>> BEGIN

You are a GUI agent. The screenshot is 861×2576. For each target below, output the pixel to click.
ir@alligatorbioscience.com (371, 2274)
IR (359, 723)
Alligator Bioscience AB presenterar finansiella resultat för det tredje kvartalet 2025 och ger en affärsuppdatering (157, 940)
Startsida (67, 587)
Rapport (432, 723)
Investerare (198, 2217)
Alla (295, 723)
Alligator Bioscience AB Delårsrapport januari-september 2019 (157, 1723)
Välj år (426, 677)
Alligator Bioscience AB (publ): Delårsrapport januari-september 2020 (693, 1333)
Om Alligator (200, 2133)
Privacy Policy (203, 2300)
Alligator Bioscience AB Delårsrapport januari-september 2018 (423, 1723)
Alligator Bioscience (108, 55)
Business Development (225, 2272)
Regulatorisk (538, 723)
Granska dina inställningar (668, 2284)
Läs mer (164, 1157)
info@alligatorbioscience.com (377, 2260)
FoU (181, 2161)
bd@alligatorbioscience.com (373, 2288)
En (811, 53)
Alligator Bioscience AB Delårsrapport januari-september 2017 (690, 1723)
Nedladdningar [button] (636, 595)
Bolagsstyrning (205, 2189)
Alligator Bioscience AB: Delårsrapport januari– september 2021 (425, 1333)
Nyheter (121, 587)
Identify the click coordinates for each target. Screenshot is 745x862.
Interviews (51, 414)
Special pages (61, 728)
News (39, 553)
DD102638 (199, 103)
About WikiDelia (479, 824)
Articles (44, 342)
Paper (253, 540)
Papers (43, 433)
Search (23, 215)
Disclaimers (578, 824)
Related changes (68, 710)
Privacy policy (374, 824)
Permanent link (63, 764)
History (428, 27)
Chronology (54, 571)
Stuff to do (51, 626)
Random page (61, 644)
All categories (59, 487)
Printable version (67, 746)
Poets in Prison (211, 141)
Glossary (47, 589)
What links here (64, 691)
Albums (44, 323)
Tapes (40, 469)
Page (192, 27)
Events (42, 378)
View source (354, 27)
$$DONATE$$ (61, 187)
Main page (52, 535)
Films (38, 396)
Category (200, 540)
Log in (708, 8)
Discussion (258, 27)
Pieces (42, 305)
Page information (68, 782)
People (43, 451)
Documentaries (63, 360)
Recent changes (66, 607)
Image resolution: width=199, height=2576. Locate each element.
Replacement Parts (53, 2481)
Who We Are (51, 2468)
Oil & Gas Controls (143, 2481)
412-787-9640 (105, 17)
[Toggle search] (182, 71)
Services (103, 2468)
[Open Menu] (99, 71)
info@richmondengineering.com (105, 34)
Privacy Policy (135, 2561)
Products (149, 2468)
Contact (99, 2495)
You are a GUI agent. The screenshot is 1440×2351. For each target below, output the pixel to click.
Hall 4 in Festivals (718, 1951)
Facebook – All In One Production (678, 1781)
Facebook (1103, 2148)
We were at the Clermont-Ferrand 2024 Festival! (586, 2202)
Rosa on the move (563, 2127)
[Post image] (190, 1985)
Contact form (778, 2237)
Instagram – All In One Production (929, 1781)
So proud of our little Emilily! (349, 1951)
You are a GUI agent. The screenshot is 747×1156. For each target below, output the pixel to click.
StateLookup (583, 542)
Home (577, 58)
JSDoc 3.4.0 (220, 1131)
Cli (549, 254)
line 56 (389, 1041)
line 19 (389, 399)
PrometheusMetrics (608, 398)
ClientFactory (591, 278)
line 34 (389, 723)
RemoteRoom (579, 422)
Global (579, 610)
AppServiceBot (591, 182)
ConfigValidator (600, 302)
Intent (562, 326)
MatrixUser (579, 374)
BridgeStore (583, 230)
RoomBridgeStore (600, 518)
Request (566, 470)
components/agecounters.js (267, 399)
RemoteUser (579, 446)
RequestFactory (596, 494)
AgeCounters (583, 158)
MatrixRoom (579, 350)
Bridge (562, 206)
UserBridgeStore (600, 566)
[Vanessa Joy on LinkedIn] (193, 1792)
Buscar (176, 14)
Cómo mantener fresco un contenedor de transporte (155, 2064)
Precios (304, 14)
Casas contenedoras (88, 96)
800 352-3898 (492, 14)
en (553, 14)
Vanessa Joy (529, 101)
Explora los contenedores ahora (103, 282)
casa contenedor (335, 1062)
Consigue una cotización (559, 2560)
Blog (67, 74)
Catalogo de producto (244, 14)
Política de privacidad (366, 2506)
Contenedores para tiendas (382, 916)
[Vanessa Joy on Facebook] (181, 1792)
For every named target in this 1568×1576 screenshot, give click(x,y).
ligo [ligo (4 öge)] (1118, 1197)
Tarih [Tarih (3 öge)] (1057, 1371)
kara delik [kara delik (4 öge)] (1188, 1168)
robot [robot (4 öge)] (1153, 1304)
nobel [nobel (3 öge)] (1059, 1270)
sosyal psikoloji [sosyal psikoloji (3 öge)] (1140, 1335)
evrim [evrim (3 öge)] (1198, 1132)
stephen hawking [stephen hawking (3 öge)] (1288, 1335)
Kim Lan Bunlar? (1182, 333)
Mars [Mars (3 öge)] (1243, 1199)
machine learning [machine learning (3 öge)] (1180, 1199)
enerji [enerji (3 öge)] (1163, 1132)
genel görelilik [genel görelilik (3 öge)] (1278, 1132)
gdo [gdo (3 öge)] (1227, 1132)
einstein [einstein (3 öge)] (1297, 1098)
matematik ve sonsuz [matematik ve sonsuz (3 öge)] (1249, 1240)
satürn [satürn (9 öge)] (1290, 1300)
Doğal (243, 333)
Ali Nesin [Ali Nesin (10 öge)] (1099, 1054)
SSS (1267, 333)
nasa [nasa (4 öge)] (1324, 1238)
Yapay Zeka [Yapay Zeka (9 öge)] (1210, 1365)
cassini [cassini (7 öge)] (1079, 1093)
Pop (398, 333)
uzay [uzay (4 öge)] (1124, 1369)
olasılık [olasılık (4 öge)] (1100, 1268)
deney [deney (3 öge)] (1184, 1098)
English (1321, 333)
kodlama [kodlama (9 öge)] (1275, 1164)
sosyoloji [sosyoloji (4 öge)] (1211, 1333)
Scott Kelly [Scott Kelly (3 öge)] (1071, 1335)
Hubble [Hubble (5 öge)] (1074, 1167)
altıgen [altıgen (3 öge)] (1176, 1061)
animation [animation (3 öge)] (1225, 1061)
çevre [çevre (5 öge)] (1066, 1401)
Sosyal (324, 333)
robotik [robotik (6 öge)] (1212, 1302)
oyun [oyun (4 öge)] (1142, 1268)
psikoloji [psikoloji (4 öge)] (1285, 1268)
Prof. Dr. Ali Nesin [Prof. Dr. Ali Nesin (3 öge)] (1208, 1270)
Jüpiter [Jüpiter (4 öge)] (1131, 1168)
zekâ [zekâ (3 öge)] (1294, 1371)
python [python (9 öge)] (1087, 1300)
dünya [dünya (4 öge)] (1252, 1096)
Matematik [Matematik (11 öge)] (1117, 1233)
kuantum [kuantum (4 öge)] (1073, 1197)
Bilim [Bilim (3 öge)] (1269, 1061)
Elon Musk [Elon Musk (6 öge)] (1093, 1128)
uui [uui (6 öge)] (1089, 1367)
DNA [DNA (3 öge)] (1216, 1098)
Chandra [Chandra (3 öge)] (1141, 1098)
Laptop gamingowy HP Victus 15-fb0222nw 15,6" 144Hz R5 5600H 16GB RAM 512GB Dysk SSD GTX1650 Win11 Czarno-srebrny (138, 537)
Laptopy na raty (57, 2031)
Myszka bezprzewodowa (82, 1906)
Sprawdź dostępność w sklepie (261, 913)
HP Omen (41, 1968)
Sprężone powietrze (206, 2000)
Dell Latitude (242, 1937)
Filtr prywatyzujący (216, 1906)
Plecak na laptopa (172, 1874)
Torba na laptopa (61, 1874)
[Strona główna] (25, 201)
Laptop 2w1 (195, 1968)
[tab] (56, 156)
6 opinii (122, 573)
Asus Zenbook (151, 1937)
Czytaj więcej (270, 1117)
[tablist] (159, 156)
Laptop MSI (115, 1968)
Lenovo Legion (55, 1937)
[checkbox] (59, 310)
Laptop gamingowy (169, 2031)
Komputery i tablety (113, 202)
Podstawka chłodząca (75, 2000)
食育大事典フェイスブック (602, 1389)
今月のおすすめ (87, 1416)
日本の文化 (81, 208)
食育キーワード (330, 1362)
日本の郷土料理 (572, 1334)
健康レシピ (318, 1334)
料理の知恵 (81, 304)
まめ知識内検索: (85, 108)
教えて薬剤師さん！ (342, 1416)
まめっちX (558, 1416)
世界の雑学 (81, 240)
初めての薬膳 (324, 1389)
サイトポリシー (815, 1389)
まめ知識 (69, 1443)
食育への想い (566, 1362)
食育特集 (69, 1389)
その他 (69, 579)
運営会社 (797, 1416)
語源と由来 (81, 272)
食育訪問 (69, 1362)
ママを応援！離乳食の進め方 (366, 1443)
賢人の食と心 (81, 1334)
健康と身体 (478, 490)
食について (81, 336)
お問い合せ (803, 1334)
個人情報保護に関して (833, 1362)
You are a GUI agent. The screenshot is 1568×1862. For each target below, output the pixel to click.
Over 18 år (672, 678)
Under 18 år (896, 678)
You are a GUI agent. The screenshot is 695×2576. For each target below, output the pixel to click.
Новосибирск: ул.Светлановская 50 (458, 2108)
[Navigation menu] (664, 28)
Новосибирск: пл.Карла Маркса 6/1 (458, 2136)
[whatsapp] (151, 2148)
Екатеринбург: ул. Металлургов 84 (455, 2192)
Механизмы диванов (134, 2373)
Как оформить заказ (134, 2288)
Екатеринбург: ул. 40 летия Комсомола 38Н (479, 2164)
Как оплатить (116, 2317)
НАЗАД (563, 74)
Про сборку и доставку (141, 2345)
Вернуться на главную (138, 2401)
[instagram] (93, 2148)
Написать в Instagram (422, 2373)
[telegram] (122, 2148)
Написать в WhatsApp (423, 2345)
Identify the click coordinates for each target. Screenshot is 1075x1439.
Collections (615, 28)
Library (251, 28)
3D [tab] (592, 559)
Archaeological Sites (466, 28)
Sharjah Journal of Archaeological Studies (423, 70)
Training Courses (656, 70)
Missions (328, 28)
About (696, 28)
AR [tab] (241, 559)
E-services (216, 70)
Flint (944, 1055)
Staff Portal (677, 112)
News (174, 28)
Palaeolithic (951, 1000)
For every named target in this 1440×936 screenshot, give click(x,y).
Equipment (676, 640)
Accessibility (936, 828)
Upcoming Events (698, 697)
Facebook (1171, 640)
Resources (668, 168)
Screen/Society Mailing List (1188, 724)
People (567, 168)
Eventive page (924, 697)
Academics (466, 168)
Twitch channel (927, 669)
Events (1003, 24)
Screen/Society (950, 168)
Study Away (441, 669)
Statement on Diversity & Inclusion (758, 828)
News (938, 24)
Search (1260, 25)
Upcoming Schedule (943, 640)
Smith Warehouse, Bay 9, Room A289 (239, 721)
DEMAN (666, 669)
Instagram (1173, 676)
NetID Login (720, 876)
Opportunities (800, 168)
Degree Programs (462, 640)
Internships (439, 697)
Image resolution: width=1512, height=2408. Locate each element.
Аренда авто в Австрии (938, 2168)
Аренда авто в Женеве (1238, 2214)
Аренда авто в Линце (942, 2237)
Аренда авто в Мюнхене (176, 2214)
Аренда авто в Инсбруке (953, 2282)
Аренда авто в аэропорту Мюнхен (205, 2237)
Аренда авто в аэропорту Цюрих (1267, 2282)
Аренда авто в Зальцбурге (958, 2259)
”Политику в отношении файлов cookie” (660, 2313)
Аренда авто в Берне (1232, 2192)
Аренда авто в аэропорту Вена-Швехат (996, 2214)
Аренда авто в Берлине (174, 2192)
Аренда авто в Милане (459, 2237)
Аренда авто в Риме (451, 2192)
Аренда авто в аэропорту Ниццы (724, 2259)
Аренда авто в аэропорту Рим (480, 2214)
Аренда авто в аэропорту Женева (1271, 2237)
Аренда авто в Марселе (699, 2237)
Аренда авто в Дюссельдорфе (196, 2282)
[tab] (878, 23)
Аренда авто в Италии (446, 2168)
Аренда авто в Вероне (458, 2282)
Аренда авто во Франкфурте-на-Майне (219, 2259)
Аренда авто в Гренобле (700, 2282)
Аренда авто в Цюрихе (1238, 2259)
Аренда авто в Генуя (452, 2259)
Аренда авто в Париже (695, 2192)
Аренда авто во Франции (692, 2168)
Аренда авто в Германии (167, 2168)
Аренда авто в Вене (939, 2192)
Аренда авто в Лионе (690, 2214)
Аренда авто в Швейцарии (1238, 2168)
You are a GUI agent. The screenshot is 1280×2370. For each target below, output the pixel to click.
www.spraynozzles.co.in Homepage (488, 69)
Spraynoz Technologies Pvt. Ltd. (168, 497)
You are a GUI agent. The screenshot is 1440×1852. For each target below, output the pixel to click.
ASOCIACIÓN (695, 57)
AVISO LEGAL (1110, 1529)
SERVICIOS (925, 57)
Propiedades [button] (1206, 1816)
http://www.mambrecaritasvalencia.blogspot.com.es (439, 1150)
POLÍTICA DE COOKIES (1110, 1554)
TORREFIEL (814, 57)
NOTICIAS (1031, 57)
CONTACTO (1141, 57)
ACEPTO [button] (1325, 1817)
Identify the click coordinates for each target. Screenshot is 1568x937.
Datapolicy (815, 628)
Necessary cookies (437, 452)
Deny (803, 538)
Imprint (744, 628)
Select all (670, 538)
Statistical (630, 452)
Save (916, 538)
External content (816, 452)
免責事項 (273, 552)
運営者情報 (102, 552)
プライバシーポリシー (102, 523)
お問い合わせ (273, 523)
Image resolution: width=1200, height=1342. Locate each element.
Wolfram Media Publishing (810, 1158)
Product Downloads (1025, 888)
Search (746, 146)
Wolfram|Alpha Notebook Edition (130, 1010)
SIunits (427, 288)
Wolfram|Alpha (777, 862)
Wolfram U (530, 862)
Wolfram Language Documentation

>> END

YOUR INSTRUCTIONS: Reproduce the rows verbatim, starting at the row that contains "Аренда авто в Париже (695, 2192)" and ending with the last row.

TASK OUTPUT:
Аренда авто в Париже (695, 2192)
Аренда авто во Франции (692, 2168)
Аренда авто в Германии (167, 2168)
Аренда авто в Вене (939, 2192)
Аренда авто в Лионе (690, 2214)
Аренда авто в Швейцарии (1238, 2168)
You are a GUI agent. The screenshot is 1280×2370. For each target below, output the pixel to click.
www.spraynozzles.co.in Homepage (488, 69)
Spraynoz Technologies Pvt. Ltd. (168, 497)
You are a GUI agent. The screenshot is 1440×1852. For each target below, output the pixel to click.
ASOCIACIÓN (695, 57)
AVISO LEGAL (1110, 1529)
SERVICIOS (925, 57)
Propiedades [button] (1206, 1816)
http://www.mambrecaritasvalencia.blogspot.com.es (439, 1150)
POLÍTICA DE COOKIES (1110, 1554)
TORREFIEL (814, 57)
NOTICIAS (1031, 57)
CONTACTO (1141, 57)
ACEPTO [button] (1325, 1817)
Identify the click coordinates for each target. Screenshot is 1568x937.
Datapolicy (815, 628)
Necessary cookies (437, 452)
Deny (803, 538)
Imprint (744, 628)
Select all (670, 538)
Statistical (630, 452)
Save (916, 538)
External content (816, 452)
免責事項 (273, 552)
運営者情報 (102, 552)
プライバシーポリシー (102, 523)
お問い合わせ (273, 523)
Image resolution: width=1200, height=1342. Locate each element.
Wolfram Media Publishing (810, 1158)
Product Downloads (1025, 888)
Search (746, 146)
Wolfram|Alpha Notebook Edition (130, 1010)
SIunits (427, 288)
Wolfram|Alpha (777, 862)
Wolfram U (530, 862)
Wolfram Language Documentation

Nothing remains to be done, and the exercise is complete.